- Source document
──────────

# Post your desktop thread!



## newfoundglory (Feb 13, 2006)

Okay, this was mine from last sunday... but it looks basically the same at the moment...mac mini... 1.5Ghz PPC G4 w/ 1gb ram.

http://i44.photobucket.com/albums/f5/ne ... eenie1.jpg

(But don't go thinking i'm a graphic designer! I have a degree in computer science, so my mind is full of geeky type stuff...)

Lets see ya desktops guys and girls! :banana


----------



## Drella (Dec 4, 2004)

Mine is just a plain blue screen right now. I bought a new computer yesterday, so I don't have anything on it.


----------



## Noca (Jun 24, 2005)

Drella's_Rock_Follies said:


> Mine is just a plain blue screen right now. I bought a new computer yesterday, so I don't have anything on it.


Blue screens rock!


----------



## yohanl (Feb 18, 2006)

:agree


----------



## Madmonkeypoo (May 3, 2004)

I used to have a really cool Xenosaga background till my computer crashed, now I can't find it on the net anymore so I had to make one of my own.


----------



## Scrub-Zero (Feb 9, 2004)




----------



## Mellah (Nov 10, 2003)




----------



## nothing to fear (Mar 23, 2005)

I _love_ you sig, Mellah! :nw :mushy


----------



## Amande (Feb 5, 2005)

Right now it's an attempt at a transparent screen


----------



## Mellah (Nov 10, 2003)

nothing_to_fear said:


> I _love_ you sig, Mellah! :nw :mushy


Thanks! I love Bjork, she is amazing!!!


----------



## Szattam (Nov 11, 2003)

Amozza said:


> Right now it's an attempt at a transparent screen


That is the coolest desktop EVER.

Here's my freshly cleaned up desktop...


----------



## slurpazillia (Nov 18, 2005)

:banana


----------



## bk (May 2, 2004)




----------



## Madmonkeypoo (May 3, 2004)

bk said:


>


 My physiology teacher always said "you can tell alot about a person from their desktop."


----------



## David1976 (Nov 8, 2003)

Amozza said:


> Right now it's an attempt at a transparent screen


very cool....


----------



## nothing to fear (Mar 23, 2005)

Here's mine.....Um, I don't know if anyone will know what I am referring to but my background is the photograph for the cover of the Sonic Youth album _Goo_.


----------



## Drella (Dec 4, 2004)

I noticed the Sonic Youth thing right off the bat. It's cool.


----------



## Paul (Sep 26, 2005)

(Wallpaper is a semi-local photo from a week ago.)


----------



## Kelly (Dec 12, 2003)

My kitty, Ginger:










Have a nice day,
Kelly


----------



## Nyx (Nov 17, 2003)

Amozza said:


> Right now it's an attempt at a transparent screen


Really cool!

Here's mine:










...I'm not fond of icons...and I <3 Harry Potter!


----------



## darkangel (Apr 19, 2005)

Here's mine:


----------



## yohanl (Feb 18, 2006)

donnie!
http://us.a2.yahoofs.com/users/43f8ad9b ... EBe9op2u8P


----------



## Drella (Dec 4, 2004)

This is mine:


----------



## H.awkeyeM.att (Aug 3, 2005)

──────────

- Exercise task 1
According to the desktop-sharing thread, what does nothing to fear use as a desktop background?
- Exercise task 2
Write the next part of the desktop-sharing thread, picking up from its final line.

- Provided material
──────────

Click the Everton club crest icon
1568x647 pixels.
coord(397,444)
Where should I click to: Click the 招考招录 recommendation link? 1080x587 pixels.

──────────

- Task response 1
The photograph from the cover of the Sonic Youth album Goo.

- Task response 2
----------



## tewstroke (Feb 18, 2006)




----------



## tewstroke (Feb 18, 2006)

Sorry about the previous, I meant to post the picture but I don't know how. :stu 

It's the characters from Cowboy Bebop one of my favorite animes


----------



## anonymid (Oct 16, 2005)

I've got Bruegel's "The Triumph of Death" on mine:

http://www.artchive.com/artchive/B/brue ... h.jpg.html


----------



## eyeguess (Nov 30, 2003)




----------



## firedancer (Nov 14, 2003)




----------



## nakedshrew (Dec 5, 2004)




----------



## Szattam (Nov 11, 2003)

anonymid said:


> I've got Bruegel's "The Triumph of Death" on mine:
> 
> http://www.artchive.com/artchive/B/brue ... h.jpg.html


Nice!! :yes


----------



## LilyFair (Nov 8, 2003)




----------



## Roberto (Aug 16, 2004)

i enjoy trying to identify all of the software you guys use.~


----------



## Null (Nov 6, 2003)




----------



## feelingblue (Nov 20, 2005)




----------



## archaic (Jan 16, 2006)

LilyFair, I really like your background.


----------



## Null (Nov 6, 2003)

Cool_Lil_Chickadee said:


> Null - How did you get that blue color scheme? I only have the silver, olive, and default to choose from.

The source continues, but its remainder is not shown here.